Today we started at 9.15 AM. Lobsang ji our guide was testing if the Chadar was good or not and slipped into knee deep waters. This is the scariest part of this trek. Sometimes when the Chadar is not properly formed we walked on boulders or rocks near the banks. If the rocks were tricky to negotiate and risky we used a length of rope to climb the rocks and cross over.

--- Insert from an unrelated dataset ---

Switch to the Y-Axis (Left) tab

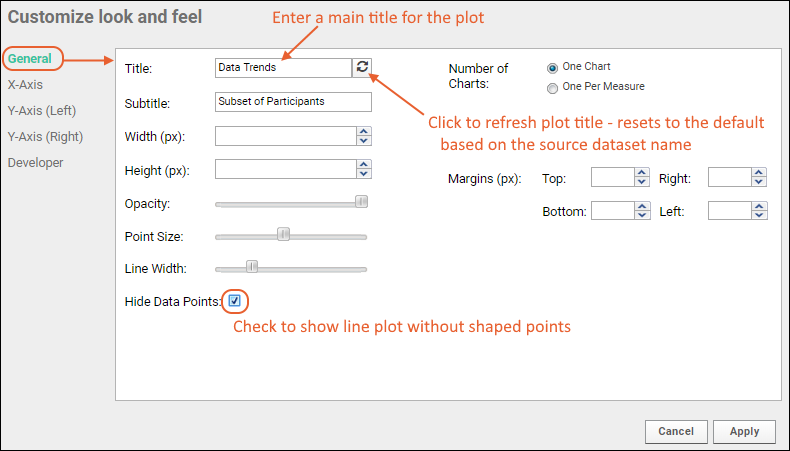[x=41, y=110]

In the early part of the trek today, we saw that the Chadar was broken in parts and had to be crossed to get to the frozen parts. The water was ankle deep so we borrowed the gum boots used by our porters and guide. The gum boots made it relatively easier to walk through the water. However, there was one small section where porters actually carried all of us one by one to cross small section of water and then with the help of the rope we negotiated the rock section. I for one do not like being carried and would have rather tried the crossing myself, but I realized that in the interest of time and ease to the porters, this was the better option. We did see a lot of action today in the first part of the trek itself. “The Chadar changes every hour”. This was the mantra Manish kept on telling us and it was indeed so. There were stretches where the Chadar was unbroken for kilometers however surprisingly the Zanskar could be seen flowing serenely on some sections.
Since we had seen a lot of action during the initial part of the day, by the time we reached the lunch point it was later than usual. Lobsang ji wanted to camp at this point for the day, but Manish insisted that we go ahead. We had good hot maggi for luch and then started for the camp. For the rest of the day we encountered a properly formed Chadar. At some point, I could feel the water was flowing below the frozen ice and each step I took made a “crack” sound on the ice.

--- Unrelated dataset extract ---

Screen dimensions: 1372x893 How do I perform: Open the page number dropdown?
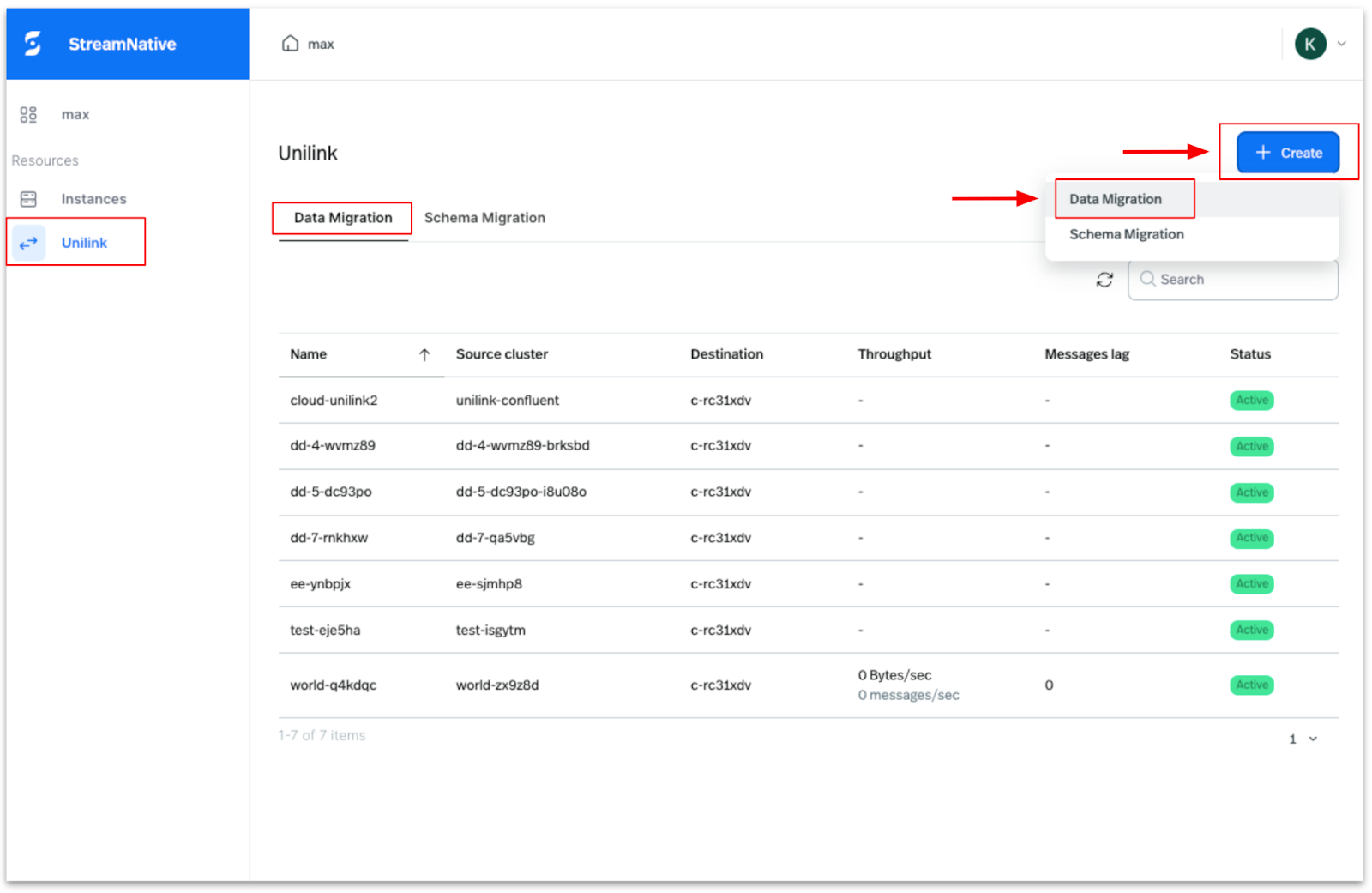[1312, 739]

When we reached the Campsite, we saw there was one more tent already pitched by some other group. Later on we came to know that one member was not keeping well so had opted to stay behind. This person called himself a wild photographer. When Imarn and Manish spoke to him, he said he was having AMS and couldn't go ahead. But they soon realized that this was the first outdoor experience for this guy and he was totally ill prepared for the mountains. He also showed signs of taking the mountains for granted and was not repentant for doing something foolish. Later they said that he did indeed have AMS ( Attitude Mountain Sickness) but there was no cure. Dib caves came to be known as the AMS camp since then. At this point I would like to mention that even if the Chadar is a walk at a relatively lower altitudes, this trek does require certain level of fitness, a likeness for the outdoors and a willingness to tough it out in the cold. Like all expeditions in the mountains, it requires its own form of preparations.

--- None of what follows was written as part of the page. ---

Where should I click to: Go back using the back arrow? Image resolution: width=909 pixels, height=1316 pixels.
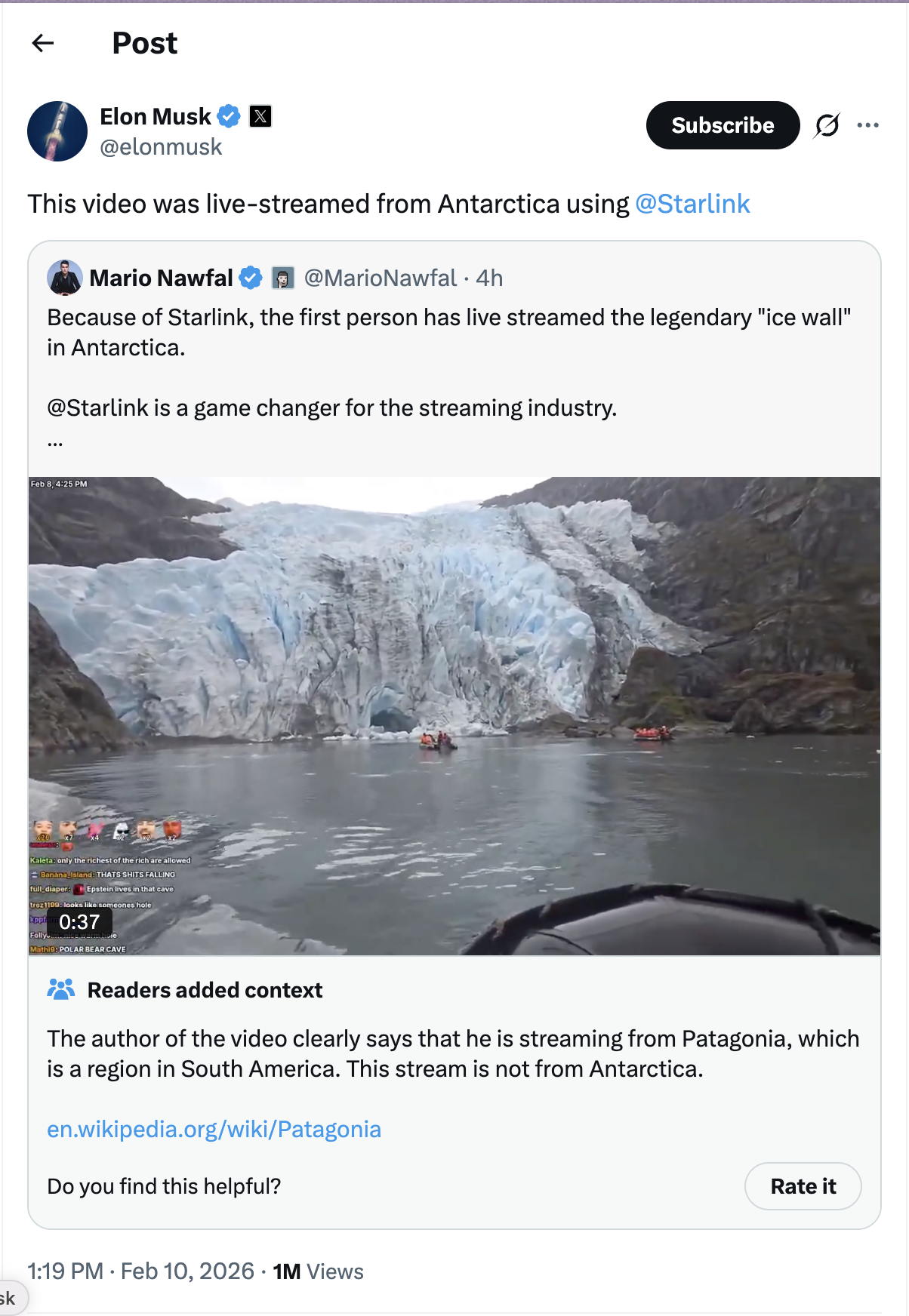(x=43, y=43)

We had got some Haldiram from Delhi and we were relishing those after reaching the campsite. The campsite was very windy as compared the previous one but Lobsang ji said that the colder and windier campsites were yet to come. Most of the campsites were right on the banks of the river or they appear to be on the banks of river at least in winter, not sure what would happen to these campsites in summer. The Zanskar is not easily negotiable in the summers.
On the way Lobsang had shouted for “Tuggu”, one of the villagers he met. Our own Subbu responded to his call assuming it was for him. This is when Subbu acquired his claim to fame as the Zanskari boy “Tuggu” which we called him for the rest of the trek.